Antes de tentar uma nova partida, atendendo às súplicas do bárbaro Rocck, Melegaunt liberou um feitiço que foi capaz de temporariamente anular as runas. Vinte e uma sucumbiram ante seu poder das trevas. Ele despediu-se uma vez mais de Daphne e conjurou seus poderes para uma viagem planar. Todos duvidaram, mas dessa vez ele se foi.
Avançaram e conseguiram anular as três últimas runas. Isso deixou o caminho livre para que seguissem até o ponto em que acessaram a caverna perpendicular, mais larga. Naquele ponto, encontraram uma barricada e acabaram alvejados por um relâmpago mágico. Preferiram, entretanto, usar de diplomacia e convocar o dragão para um acordo. O lacaio dracônico trouxe o imenso dragão que era seu mestre:
- Eu sou Keygrodekkerrhylon, senhor desse rio e dessas cavernas. Vocês ousam invadir minha morada, ameaçar meus servos e cobiçar meu tesouro?
- Temos uma importante missão.. - acrescentou Daphne.
- Fomos enviados pelo dragão Inferno para resgatar um artefato.. o cetro de Lathander. - completou Falkiner.
- O cetro do sol me pertence. Tudo aqui me pertence.
- Ele é necessário para expulsar as trevas que cobrem Águas Profundas - disse Daphne.
- E você não parece ter tanto governo por aqui.. - provocou Falkiner.
- Os kuo-toa perturbam meu território com sua deusa vadia e seus escravos, mas ainda sou o senhor dessas cavernas. O que se passa lá em cima não me importa, humanos. Os tempos são prósperos para mim. Este artefato é de minha propriedade e não irei entregá-los a vocês.
- Nós podemos pagar por ele eliminando os kuo-toa - retrucou Ehtur.
- Isso não me interessa. Vocês precisariam de muito ouro..
- Quanto?
- Um milhão de peças.
- É demais para nós.
- Eu aceitaria outro artefato igualmente poderoso - ponderou o imenso dragão.
- Nós possuímos um artefato.. - disse Leila Diniz olhando para o amuleto de Ryolith Fox.
- Ou melhor.. dois.. - completou Rock olhando os óculos de Sirius.
- Escolham quem deixará seu artefato ou eu decidirei! - Disse Ehtur sem pensar duas vezes. O paladino segurou entre os dedos o símbolo sagrado de seu deus que pertencera a um dos maiores paladinos da justiça daquele mundo. Sentia um enorme carinho por aquele objeto que sempre o fez sentir Tyr mais próximo dele Enquanto isso, a tensão permanecia.
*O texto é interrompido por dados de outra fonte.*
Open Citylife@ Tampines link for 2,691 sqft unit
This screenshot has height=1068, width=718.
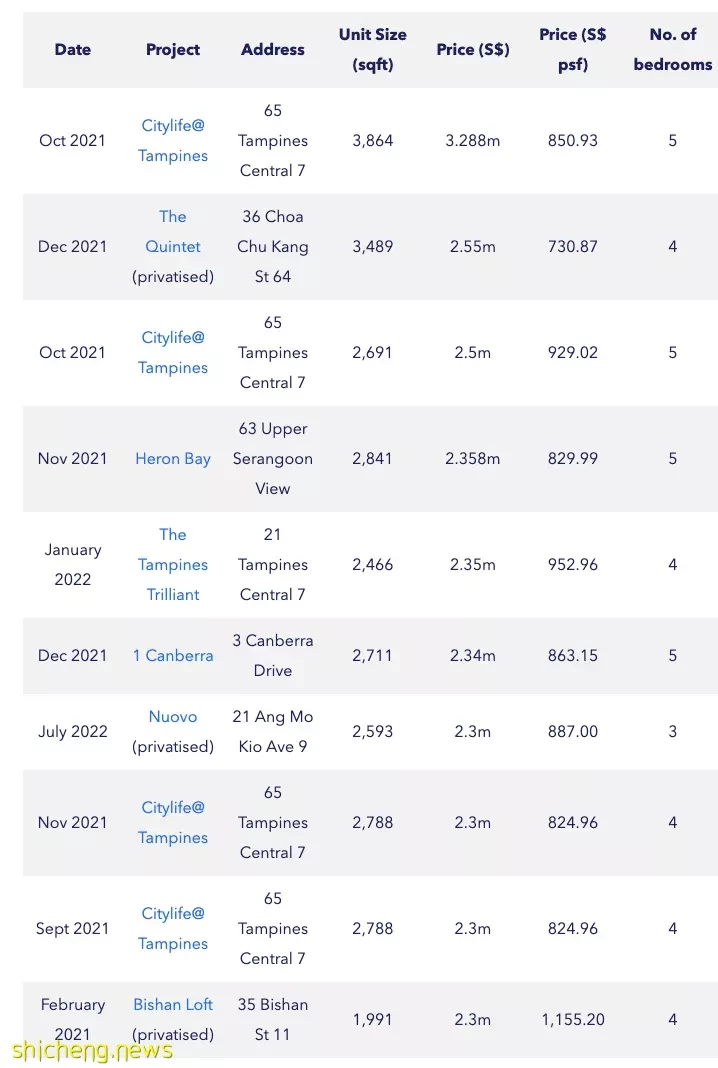point(172,352)
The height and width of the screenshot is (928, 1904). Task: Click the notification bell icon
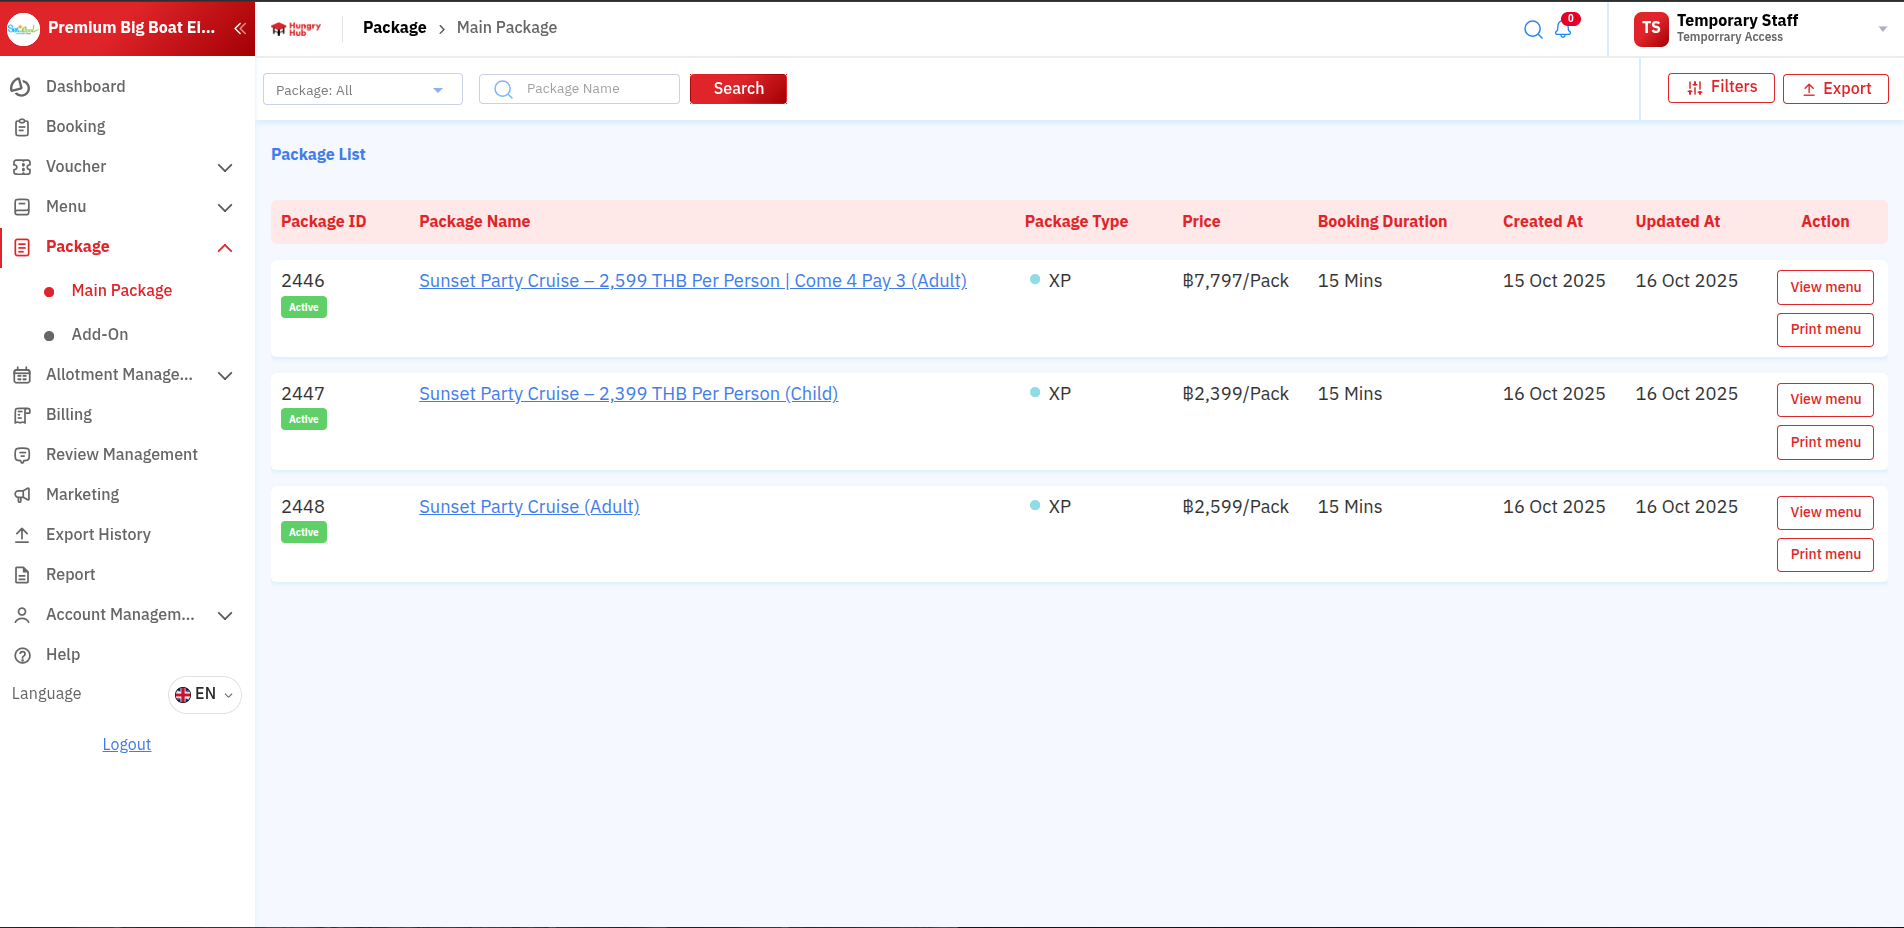tap(1562, 29)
- Por que eu tenho que entregar o meu artefato? Eu acabei de recebê-lo.. por que sempre eu tenho que me sacrificar para salvar a todos por aqui? Sempre o Sirius.. sempre eu que...
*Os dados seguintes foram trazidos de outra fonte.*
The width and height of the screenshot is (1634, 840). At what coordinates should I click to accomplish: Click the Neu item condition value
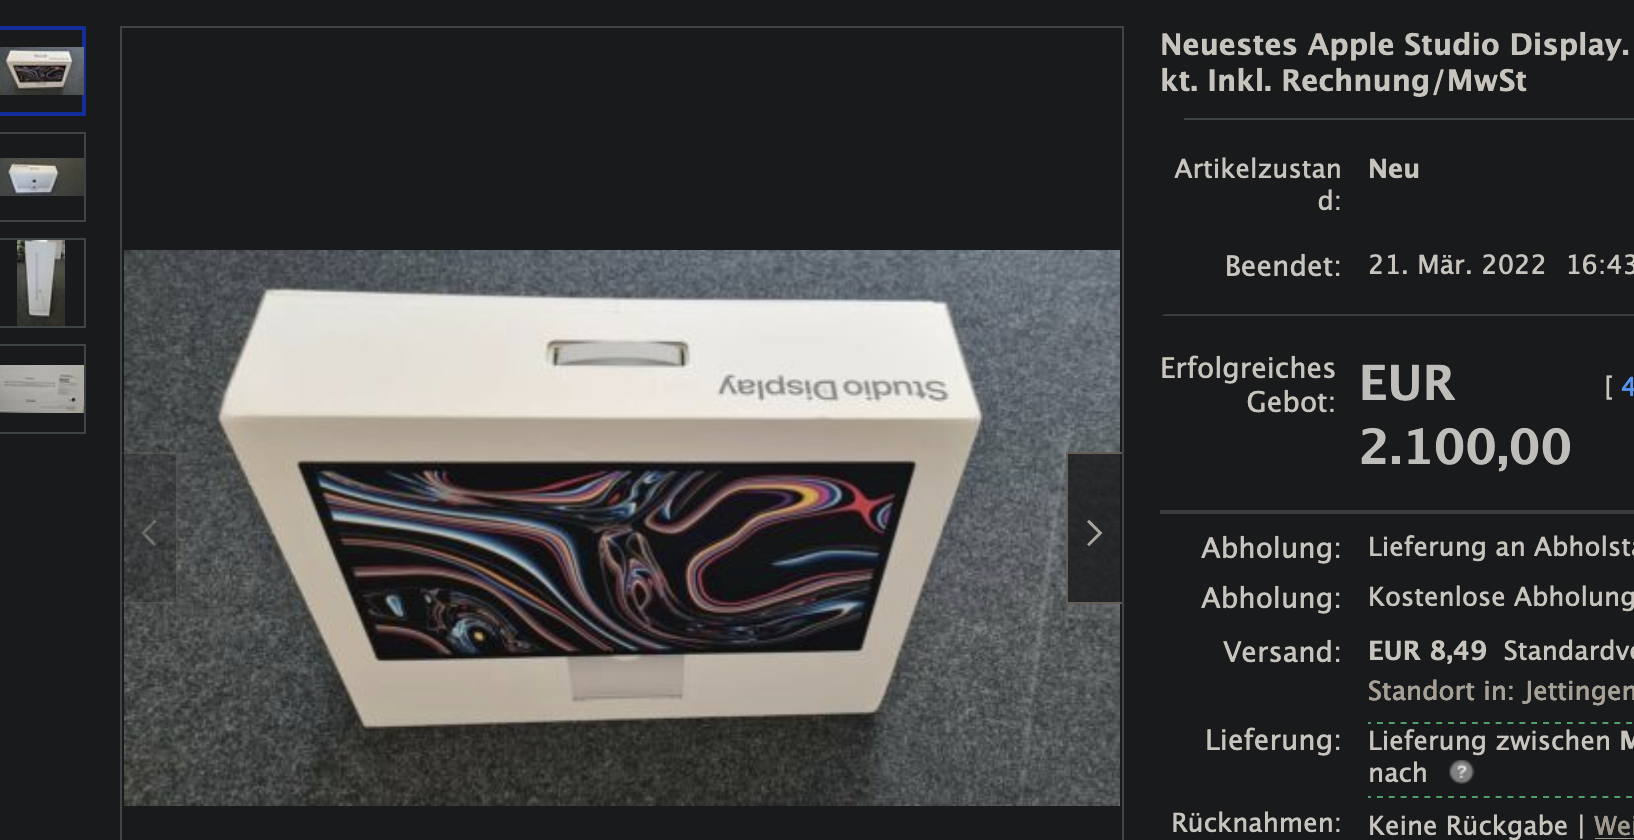click(x=1393, y=169)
- Cale-se, seu ladrão egoísta. Se alguém deve se sacrificar aqui, esse alguém sou eu! - Ryolith Fox arrancou o amuleto e atirou ao dragão.. - Com ou sem amuleto Tyr, a justiça e a verdade sempre estarão comigo e com os justos. Aqui está, dragão... onde está o cetro do deus do sol?
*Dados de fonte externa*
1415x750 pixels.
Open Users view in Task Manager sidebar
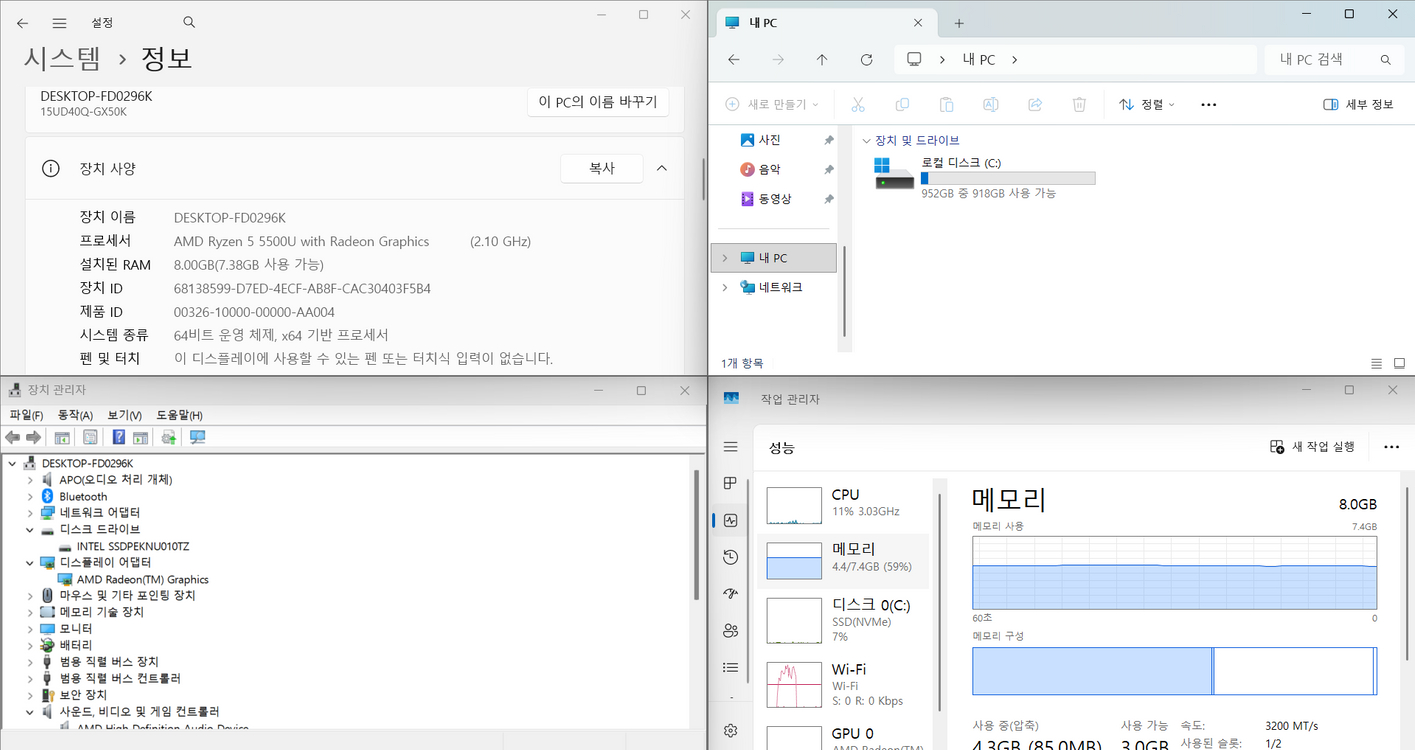click(x=730, y=630)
Com satisfação, ainda que segurar o amuleto lhe causasse enorme dor, Keygrodekkerrhylon os conduziu até uma caverna contígua onde lhes entregou o cetro todo de ouro com pedras preciosas cravejadas. Assim que deixou as mãos malignas e escamosas do dragão, o artefato passou a brilhar como uma estrela dourada. O dragão negro lhes orientou que poderiam tomar as águas de sua caverna para chegar até o mar e dali até Águas Profundas. Tão logo o fizeram, John Falkiner, que recebeu o artefato viu que podia respirar mesmo sob as águas. Nadaram tudo que puderam até avistar a superfície, onde encheram uma vez mais os pulmões com ar.
Estavam muitos quilômetros em alto mar. Haviam apenas alguns botes ao longe entre eles e a torre de trevas que crescera na Cidade dos Esplendores.